Ciamis, 13 Juni 2015
DAFTAR ISI
KATA PENGANTAR...i DAFTAR ISI...ii BAB I PENDAHULUAN
A. Latar Belakang...1 B. Rumusan Maslah...1 C. Tujuan dan Manfaat...2 BAB II LANDASAN TEORI
A. Pengertian Akusisi Bahasa...3 B. Konsep Pemerolehan Bahasa...4 C. Pembelajaran Bahasa...5 BAB III PEMBAHASAN
Pentingnya Pemerolehan Bahasa Pertama dalam Pembelajaran Bahasa dan Kegunaannya dalam Kehidupan...8
BAB IV SIMPULAN
A. Simpulan...12 B. Saran...12 DAFTAR PUSTAKA
BAB I
A. Latar Belakang
Dalam kehidupan setiap orang tentu saja tidak terlepas dari bahasa. Pertama kali seorang anak memperoleh bahasa yang didengarkan langsung dari sang ibu sewaktu anak tersebut terlahir ke dunia ini. Kemudian seiring berjalannya waktu dan seiring pertumbuhan si anak maka ia akan memperoleh bahasa selain bahasa yang diajarkan ibunya itu baik bahasa kedua, ketiga ataupun seterusnya yang disebut dengan akuisisi bahasa (language acquisition) tergantung dengan lingkungan sosial dan tingkat kognitif yang dimiliki oleh orang tersebut melalui proses pembelajaran.
Pemerolehan Bahasa merupakan sebuah hal yang sangat menajubkan terlebih dalam proses pemerolehan bahasa pertama yang dimiliki langsung oleh anak tanpa ada pembelajaran khusus mengenai bahasa tersebut kepada seorang anak (Bayi). Seorang bayi hanya akan merespon ujaran ujaran yang sering didengarnya dari lingkungan sekitar terlebih adalah ujaran ibuya yang sangat sering didengar oleh anak tersebut.
Dalam proses perkembangan, semua anak manusia yang normal paling sedikit memperoleh satu bahasa alamiah. Dengan perkataan lain setiap anak yang normal atau pertumbuhan yang wajar, memperoleh suatu bahasa yaitu bahasa pertama atau bahasa asli, bahasa ibu dalam tahun-tahun pertama kehidupan di dunia ini. Walaupun tidak disangkal adanya kekecualian misalnya secara fisiologis (tuli) ataupun alasan-alasan lain. Peranan PB1 merupakan sesuatu yang negative terhadap PB2. Dengan perkataan lain, PB1 mendapat angina untuk turut campur tangan dalam belajar PB2, seperti adanya ciri-ciri PB1 yang ditransfer ke dalam PB2.
Oleh karena itu, maka masalah pemerolehan bahasa akan dibahas dalam makalah ini.
B. Rumusan Masalah
1. Apa itu pemerolehan bahasa?
2. Apa dan bagaimana pemerolehan bahasa pertama? 3. Apa dan bagaimana pemerolehan bahasa kedua?
4. Bagaimana peranan bahasa pertama terhadap pemerolehan bahasa kedua?
1. Memberikan pemaparan mengenai pemerolehan bahasa kepada masyarakat pembaca. 2. Memberikan pemaparan mengenai pemerolehan bahasa pertama
3. Memberikan pemaparan mengenai pemerolehan bahasa kedua.
4. Memberikan pemaparan tentang hubungan antara bahasa pertama dan pembelajaran bahasa (bahasa kedua)
BAB II
A. Pengertian Akuisisi Bahasa (Pemerolehan Bahasa)

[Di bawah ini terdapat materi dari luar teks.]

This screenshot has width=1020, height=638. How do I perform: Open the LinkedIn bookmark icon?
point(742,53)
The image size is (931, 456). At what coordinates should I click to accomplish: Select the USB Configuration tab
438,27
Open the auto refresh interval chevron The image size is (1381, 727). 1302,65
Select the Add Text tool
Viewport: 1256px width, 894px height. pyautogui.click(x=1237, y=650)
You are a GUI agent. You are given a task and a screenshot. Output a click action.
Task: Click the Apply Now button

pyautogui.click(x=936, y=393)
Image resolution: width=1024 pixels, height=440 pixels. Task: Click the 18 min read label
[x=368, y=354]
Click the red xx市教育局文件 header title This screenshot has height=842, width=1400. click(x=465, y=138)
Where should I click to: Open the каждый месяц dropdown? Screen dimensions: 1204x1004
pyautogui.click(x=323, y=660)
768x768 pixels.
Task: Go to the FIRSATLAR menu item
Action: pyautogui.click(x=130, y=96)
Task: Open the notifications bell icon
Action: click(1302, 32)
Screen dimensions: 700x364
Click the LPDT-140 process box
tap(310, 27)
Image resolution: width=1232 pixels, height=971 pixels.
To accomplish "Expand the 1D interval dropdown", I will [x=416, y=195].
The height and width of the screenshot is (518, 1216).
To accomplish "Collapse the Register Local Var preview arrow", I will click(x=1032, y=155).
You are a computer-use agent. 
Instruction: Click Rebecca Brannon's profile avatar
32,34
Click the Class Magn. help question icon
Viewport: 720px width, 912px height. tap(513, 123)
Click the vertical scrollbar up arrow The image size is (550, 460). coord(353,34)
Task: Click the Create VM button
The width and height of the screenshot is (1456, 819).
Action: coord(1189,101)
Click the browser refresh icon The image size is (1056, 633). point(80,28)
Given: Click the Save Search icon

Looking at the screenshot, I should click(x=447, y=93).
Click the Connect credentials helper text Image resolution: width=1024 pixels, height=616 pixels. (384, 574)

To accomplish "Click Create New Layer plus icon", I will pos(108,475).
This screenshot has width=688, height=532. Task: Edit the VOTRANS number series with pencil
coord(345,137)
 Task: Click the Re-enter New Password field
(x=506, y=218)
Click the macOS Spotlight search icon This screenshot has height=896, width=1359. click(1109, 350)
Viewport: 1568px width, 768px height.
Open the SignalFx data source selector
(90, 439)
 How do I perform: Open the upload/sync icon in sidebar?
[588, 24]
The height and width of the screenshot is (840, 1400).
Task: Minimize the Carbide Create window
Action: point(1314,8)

Pemerolehan bahasa (language acquisition) adalah proses manusia mendapatkan kemampuan untuk menangkap, menghasilkan, dan menggunakan kata untuk pemahaman dan komunikasi. Kapasitas ini melibatkan berbagai kemampuan seperti sintaksis, fonetik, dan kosakata yang luas. Bahasa yang diperoleh bisa berupa vokal seperti pada bahasa lisan atau manual seperti pada bahasa isyarat. Pemerolehan bahasa biasanya merujuk pada pemerolehan bahasa pertama yang mengkaji pemerolehan anak terhadap bahasa ibu mereka serta pemerolehan bahasa kedua yang mengkaji pemerolehan bahasa tambahan oleh anak-anak atau orang dewasa.
Semua manusia yang sehat, berkembang secara normal, belajar menggunakan bahasa. Anak-anak memperoleh bahasa atau bahasa yang ada disekitarnya bahasa manapun yang mereka terima secara penuh selama masa kanak-kanak. Perkembangannya secara esensial sama antara anak-anak yang mempelajari bahasa isyarat atau bahasa suara. Proses belajar ini dikenal dengan akuisisi bahasa pertama, karena tidak seperti pembelajaran lainnya ia tidak membutuhkan pembelajaran langsung atau kajian secara khusus. Dalam The Descent of Man naturalis Charles Darwin menyebut proses tersebut dengan, "keinginan insting untuk memperoleh suatu seni".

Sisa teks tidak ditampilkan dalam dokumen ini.